In his dorm room, junior quarterback Mike Paulus watched.
The North Carolina transfer, who will start for William and Mary in place of injured senior Mike Callahan Saturday against Villanova, was not officially a member of the squad when the Tribe last faced the Wildcats in the FCS national semifinals.
So instead of standing behind Head Coach Jimmye Laycock ’70 on the sideline, Paulus sat in his dorm room in Chapel Hill, N.C. with several of his soon-to-be ex-teammates. From 400 miles away, he still felt the College’s pain.
“I don’t think I quite understood Villanova-William and Mary at that time, but now I do. I know what the rivalry is,” Paulus said. “Since I’ve watched that game, I’ve wanted to play Villanova extremely badly.”
On the sidelines, sophomore linebacker Dante Cook fumed.

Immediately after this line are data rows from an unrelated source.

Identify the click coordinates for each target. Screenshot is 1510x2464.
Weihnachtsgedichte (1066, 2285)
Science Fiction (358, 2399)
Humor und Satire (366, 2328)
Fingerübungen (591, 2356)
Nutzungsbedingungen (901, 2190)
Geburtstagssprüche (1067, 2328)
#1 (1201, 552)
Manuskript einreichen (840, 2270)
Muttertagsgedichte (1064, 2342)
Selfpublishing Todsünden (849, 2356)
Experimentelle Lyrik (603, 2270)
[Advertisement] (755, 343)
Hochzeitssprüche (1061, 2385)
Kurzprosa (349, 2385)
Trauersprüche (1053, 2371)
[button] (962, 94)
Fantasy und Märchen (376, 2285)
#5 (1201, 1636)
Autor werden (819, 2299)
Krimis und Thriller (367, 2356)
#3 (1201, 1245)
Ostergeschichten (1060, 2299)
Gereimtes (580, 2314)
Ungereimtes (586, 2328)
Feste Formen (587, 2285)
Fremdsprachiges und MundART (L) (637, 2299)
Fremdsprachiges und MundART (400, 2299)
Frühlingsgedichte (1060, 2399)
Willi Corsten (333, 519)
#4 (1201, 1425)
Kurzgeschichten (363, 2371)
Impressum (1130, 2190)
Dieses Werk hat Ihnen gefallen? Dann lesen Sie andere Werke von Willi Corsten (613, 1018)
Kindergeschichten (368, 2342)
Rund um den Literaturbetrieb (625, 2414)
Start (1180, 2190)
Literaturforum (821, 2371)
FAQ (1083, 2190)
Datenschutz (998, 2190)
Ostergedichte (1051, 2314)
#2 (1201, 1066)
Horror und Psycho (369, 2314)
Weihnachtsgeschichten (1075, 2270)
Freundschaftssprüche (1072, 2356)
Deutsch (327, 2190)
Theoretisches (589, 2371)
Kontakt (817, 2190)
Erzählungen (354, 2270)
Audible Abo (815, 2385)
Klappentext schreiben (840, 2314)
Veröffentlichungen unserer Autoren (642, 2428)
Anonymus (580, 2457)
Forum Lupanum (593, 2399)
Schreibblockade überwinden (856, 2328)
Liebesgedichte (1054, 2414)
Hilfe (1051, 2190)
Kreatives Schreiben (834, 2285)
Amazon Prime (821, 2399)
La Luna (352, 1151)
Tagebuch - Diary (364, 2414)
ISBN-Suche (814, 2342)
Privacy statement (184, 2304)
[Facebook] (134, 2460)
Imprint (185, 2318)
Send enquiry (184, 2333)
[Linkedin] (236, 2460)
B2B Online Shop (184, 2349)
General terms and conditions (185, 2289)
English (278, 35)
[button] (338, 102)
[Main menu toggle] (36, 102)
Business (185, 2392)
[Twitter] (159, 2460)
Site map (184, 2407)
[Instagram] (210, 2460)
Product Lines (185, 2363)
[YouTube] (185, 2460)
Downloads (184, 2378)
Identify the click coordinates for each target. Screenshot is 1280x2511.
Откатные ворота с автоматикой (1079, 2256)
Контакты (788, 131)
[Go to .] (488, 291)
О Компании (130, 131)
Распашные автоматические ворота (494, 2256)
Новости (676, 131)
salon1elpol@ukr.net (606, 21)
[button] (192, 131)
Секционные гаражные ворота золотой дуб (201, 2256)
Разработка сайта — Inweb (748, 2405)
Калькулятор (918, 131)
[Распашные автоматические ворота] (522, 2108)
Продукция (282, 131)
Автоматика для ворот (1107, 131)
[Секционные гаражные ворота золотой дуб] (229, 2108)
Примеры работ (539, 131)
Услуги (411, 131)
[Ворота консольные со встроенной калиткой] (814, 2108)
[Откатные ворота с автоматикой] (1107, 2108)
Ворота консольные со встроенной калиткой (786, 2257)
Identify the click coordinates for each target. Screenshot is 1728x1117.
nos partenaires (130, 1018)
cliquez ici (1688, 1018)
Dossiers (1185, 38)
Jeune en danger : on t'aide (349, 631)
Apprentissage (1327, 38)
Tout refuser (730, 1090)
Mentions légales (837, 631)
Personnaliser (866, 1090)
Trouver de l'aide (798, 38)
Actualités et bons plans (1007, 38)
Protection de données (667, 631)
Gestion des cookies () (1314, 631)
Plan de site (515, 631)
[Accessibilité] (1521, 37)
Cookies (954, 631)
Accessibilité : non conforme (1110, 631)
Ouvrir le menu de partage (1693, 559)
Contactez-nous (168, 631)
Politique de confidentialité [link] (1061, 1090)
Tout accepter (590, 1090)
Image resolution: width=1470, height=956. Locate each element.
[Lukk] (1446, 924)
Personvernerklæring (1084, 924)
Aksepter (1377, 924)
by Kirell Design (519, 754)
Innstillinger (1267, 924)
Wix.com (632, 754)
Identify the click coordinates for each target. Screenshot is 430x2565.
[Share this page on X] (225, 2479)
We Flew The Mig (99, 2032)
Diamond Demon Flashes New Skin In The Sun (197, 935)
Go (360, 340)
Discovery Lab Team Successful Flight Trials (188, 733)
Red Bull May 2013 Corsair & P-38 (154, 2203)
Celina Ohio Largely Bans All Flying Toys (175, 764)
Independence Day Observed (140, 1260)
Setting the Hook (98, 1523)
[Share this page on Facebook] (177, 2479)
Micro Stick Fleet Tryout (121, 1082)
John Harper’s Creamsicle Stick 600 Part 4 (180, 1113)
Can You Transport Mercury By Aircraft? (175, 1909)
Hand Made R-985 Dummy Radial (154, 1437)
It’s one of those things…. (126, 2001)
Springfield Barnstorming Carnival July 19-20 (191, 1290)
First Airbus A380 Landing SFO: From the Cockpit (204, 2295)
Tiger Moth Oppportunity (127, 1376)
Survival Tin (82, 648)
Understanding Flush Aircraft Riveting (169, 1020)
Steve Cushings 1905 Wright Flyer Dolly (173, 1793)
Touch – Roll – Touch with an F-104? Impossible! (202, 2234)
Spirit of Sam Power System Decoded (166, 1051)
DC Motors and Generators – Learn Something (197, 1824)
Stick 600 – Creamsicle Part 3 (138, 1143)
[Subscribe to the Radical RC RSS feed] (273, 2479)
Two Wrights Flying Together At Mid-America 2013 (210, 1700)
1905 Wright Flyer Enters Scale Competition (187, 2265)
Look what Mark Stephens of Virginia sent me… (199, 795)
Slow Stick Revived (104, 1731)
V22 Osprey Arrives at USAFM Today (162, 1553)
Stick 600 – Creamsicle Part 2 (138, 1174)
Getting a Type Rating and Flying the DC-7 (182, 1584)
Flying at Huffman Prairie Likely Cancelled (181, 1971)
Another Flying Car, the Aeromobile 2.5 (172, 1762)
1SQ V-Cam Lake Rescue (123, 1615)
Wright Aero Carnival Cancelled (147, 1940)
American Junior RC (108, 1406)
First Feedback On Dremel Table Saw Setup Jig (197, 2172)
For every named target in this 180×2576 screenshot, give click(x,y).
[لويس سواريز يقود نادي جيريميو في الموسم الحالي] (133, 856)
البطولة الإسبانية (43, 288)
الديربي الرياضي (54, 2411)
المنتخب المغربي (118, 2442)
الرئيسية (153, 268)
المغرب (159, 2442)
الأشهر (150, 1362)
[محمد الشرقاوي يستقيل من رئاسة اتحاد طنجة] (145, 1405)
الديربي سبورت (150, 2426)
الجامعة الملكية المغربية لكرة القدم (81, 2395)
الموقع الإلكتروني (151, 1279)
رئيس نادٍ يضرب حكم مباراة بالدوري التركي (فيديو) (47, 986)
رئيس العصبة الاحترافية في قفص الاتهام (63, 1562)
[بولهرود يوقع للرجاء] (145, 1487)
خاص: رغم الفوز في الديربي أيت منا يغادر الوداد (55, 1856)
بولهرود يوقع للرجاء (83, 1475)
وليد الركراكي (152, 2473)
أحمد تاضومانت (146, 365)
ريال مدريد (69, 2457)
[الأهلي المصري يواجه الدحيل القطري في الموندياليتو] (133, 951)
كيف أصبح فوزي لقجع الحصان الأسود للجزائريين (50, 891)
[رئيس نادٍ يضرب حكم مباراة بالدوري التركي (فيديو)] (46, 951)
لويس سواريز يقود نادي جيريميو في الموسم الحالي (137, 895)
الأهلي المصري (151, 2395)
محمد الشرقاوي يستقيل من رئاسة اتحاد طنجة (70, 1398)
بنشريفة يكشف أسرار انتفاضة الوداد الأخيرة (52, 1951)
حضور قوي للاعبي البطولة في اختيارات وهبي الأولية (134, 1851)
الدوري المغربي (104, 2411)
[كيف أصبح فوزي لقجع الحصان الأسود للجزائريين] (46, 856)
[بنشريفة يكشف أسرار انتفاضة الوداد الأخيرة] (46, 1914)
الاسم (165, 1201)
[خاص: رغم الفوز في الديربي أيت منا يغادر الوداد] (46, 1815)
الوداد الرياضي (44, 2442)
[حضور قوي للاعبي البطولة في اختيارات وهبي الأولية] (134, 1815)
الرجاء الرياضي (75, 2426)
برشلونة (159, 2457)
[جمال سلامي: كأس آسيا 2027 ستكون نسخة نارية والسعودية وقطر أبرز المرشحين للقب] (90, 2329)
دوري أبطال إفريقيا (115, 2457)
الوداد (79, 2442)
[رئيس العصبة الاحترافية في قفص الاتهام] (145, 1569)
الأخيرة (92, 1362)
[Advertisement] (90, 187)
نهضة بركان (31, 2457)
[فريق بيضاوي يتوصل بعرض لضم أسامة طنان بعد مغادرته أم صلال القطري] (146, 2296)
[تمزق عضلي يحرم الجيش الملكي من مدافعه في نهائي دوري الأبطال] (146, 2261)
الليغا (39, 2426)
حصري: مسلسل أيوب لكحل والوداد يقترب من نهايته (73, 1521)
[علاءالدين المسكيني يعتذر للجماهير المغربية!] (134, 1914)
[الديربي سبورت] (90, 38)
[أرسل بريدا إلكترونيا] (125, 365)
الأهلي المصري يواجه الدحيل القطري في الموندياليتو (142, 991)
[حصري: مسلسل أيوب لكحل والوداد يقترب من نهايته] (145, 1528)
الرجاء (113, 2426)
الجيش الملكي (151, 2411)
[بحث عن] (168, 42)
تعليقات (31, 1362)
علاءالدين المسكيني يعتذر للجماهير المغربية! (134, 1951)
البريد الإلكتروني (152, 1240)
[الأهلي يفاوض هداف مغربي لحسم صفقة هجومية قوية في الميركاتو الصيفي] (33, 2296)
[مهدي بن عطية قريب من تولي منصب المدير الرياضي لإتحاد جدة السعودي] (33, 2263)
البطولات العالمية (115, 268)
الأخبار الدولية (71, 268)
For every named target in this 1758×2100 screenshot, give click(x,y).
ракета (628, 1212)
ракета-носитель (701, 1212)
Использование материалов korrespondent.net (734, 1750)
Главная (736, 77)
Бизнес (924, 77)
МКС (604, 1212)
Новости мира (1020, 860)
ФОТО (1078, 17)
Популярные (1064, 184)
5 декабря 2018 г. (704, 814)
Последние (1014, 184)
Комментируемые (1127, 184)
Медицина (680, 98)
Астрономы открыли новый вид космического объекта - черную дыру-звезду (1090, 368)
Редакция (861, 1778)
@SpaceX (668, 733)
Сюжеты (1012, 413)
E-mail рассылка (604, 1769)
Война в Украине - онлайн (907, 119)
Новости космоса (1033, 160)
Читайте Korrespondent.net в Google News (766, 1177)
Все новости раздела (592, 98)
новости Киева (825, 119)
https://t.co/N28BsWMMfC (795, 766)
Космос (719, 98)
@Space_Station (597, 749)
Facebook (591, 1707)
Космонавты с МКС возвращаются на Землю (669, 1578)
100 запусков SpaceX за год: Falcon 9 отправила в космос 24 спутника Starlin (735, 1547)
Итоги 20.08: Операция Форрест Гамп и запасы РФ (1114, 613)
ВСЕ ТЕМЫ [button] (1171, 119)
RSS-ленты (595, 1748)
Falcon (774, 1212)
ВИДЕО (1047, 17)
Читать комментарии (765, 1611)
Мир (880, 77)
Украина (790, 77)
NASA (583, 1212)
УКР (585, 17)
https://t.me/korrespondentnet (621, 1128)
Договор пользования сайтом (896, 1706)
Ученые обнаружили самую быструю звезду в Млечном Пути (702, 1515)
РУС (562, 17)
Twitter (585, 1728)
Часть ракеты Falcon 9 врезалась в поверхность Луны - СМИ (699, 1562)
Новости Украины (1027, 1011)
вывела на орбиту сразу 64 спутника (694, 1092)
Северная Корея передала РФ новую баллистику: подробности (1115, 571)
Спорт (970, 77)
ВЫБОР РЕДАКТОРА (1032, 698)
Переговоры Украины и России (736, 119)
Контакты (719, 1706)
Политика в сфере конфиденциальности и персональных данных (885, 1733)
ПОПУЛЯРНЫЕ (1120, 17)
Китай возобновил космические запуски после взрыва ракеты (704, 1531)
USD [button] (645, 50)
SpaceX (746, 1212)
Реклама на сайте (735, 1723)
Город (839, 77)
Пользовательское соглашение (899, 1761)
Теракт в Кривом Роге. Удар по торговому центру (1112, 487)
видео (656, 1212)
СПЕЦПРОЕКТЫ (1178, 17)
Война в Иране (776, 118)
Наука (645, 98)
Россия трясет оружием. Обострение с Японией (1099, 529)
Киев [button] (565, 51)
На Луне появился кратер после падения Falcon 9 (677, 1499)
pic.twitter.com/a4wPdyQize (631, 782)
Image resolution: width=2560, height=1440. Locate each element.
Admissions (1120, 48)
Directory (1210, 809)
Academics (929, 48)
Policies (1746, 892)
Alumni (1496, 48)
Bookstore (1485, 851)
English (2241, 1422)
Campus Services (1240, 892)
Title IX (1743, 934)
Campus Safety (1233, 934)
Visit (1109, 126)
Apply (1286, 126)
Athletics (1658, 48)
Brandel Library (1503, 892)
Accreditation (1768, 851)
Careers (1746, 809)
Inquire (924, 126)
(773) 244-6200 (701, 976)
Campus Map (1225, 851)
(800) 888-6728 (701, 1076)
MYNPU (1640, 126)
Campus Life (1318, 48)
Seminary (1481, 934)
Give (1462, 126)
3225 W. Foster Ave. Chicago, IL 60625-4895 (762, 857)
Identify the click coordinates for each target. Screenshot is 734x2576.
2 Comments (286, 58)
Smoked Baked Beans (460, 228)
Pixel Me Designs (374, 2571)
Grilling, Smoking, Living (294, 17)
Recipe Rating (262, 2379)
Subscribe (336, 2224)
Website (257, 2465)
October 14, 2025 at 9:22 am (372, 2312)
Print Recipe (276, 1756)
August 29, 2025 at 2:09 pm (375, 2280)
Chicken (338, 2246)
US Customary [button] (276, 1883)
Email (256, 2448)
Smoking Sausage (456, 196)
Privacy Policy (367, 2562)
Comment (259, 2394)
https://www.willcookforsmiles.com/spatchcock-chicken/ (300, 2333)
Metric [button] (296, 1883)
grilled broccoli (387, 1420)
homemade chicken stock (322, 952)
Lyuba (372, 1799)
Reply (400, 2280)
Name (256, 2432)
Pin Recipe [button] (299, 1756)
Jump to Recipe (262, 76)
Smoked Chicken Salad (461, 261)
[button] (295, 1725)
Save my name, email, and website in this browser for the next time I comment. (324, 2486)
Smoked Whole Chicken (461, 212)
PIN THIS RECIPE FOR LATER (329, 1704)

Two plays into the second half of that same game, Villanova wideout Matt Szczur raced 62 yards for a touchdown on a fake punt. Cook, a special teams standout last season, was just feet from making a stop that possibly could have extended the College’s season.
“I had a pretty good bead on it, and I was probably a millisecond away [from tackling Szczur],” Cook said. “It was a 50-yard dead sprint across the field. I really want to have that back.”
Memories such as those linger among the returning members of the 2010 Tribe squad, as it seeks to avenge the heartbreak of 2009. Saturday, 10 months later, the College will finally get the chance to rid the all too familiar emotions associated with the visiting Wildcats — pain, disappointment, heartbreak.
The game will be the Tribe’s latest chance to purge a frustrating six-game losing streak to its conference foe.
“These guys want this win really bad. Coach Laycock wants this one really bad,” Paulus said. “I know they’ve beaten William and Mary the last six times they’ve played and twice last year, so I want to go out there and play my best for these guys and get this win for them.”
Even the normally staid Laycock laments last year’s semifinal matchup as the one that got away.
“Very disappointing,” he said of the College’s 14-13 playoff defeat. “I felt like we had every bit as good a team as Villanova, and to come that close to playing for a national championship and lose was difficult.”
Rarely will any team be as driven and tenacious as the College on Saturday afternoon, as the squad draws on a host of perspectives in a game that has been bolded, highlighted and circled on the calendar for 10 months.
Overall, the 2010 squad should not be confused with its predecessor that made the FCS semifinals, and with change often comes a blunting of the memories from years past. But the College’s youngsters have been imbued with the emotions of their upperclassmen, and those feelings encompass more than just Villanova.
“As we’ve built into a bigger program over the last few years, I don’t think we have respect,” Cook said. “We’ve got to go out and take that respect as well as we can.”
Saturday, Cook, like the rest of the Tribe, will get his chance.